This provides a sense of comparison between the peak year of Hopper and the first year of Blackwell, illustrating that AI is undergoing an inflection point. It has become more useful because it is smarter and can reason. Its increased usage is evident in the longer wait times experienced when using ChatGPT, indicating a large number of users benefiting from its capabilities. The amount of computation necessary to train and infer these models has grown tremendously.

In just one year, with Blackwell just beginning to ship, the incredible growth in AI infrastructure is apparent.

This growth is reflected in computing across the board. The forecast from analysts projects an increase in capital expenditure for the world’s data centers, including CSPs and enterprises, through the end of the decade, to 2030.

Data center build-out is expected to reach a trillion dollars very soon. Two dynamics are occurring simultaneously:

The vast majority of this growth is likely to be accelerated, indicating that general-purpose computing has run its course and a new computing approach is needed.

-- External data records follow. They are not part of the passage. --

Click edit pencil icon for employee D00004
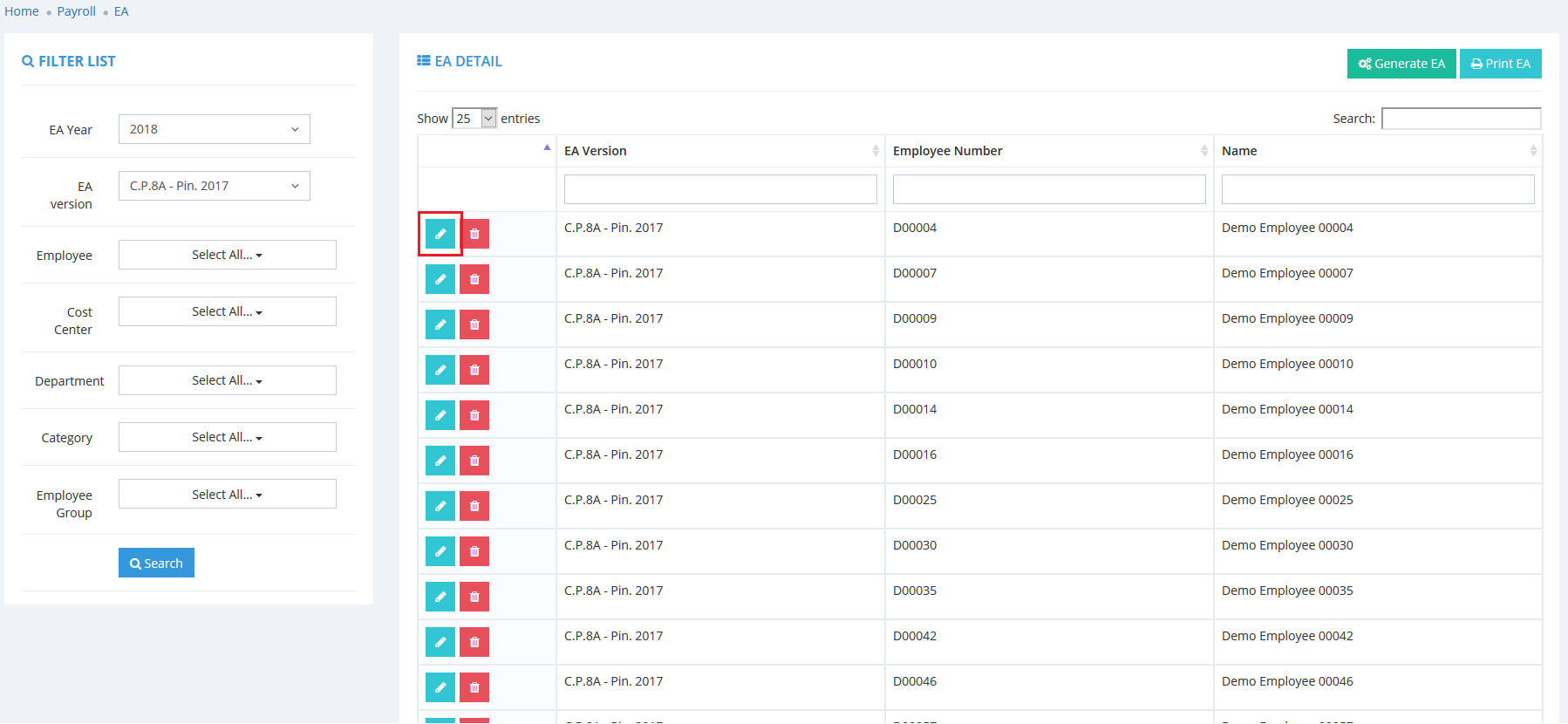Viewport: 1568px width, 724px height. pos(440,234)
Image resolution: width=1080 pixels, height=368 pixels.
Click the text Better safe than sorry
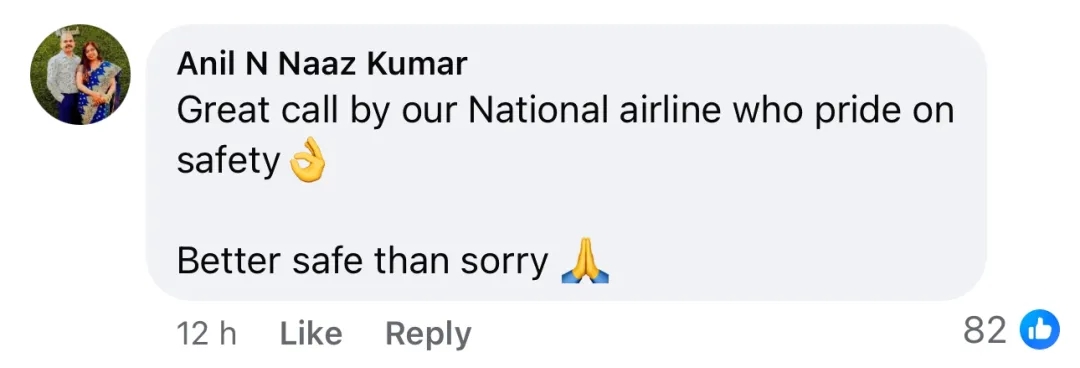click(362, 262)
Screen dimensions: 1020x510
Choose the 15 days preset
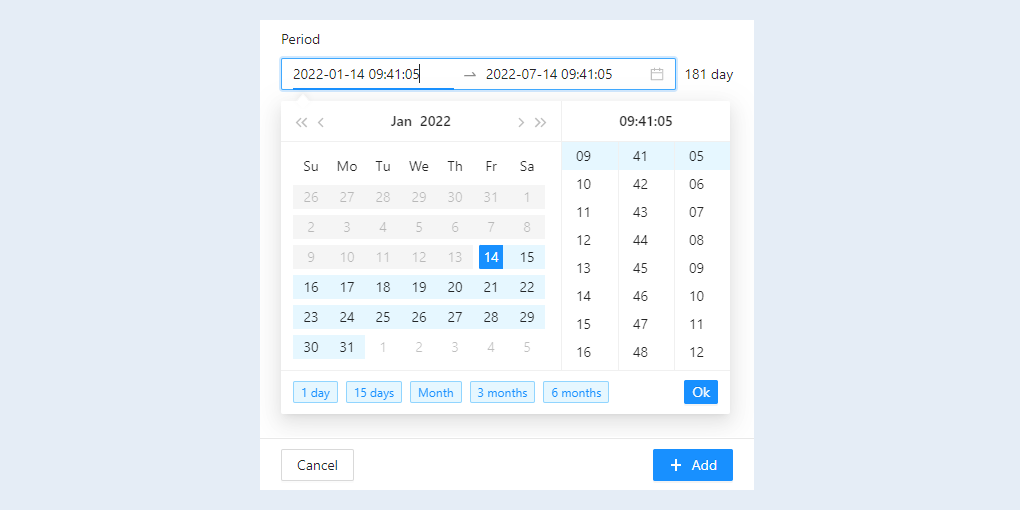tap(374, 392)
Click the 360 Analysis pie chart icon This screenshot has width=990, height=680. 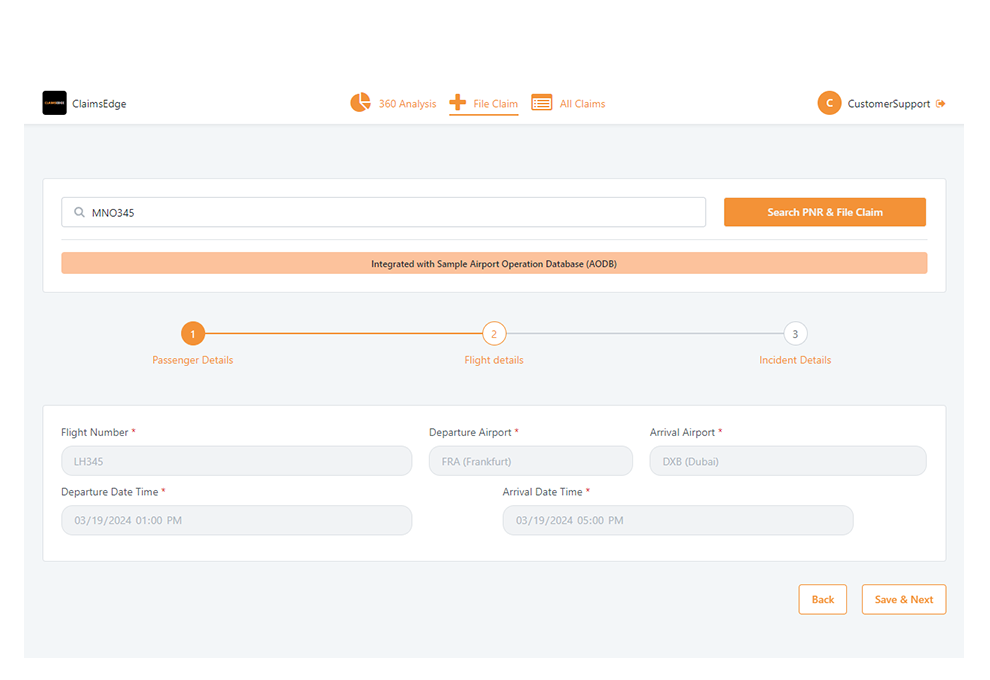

The world is undergoing a platform shift from hand-coded software running on general-purpose computers to machine learning software running on accelerators and GPUs. This method of computation has passed its tipping point, and the inflection is now occurring in the world’s data center build-outs.
There is increasing recognition that the future of software requires capital investment. In the past, software was written and run on computers. In the future, the computer will generate the tokens for the software. The computer has become a generator of tokens, shifting from retrieval-based computing to generative-based computing, and transforming the old way of building data centers into what are now called AI factories.

These AI factories have one job: generating the tokens that are reconstituted into music, words, videos, research, chemicals, or proteins, and various other types of information.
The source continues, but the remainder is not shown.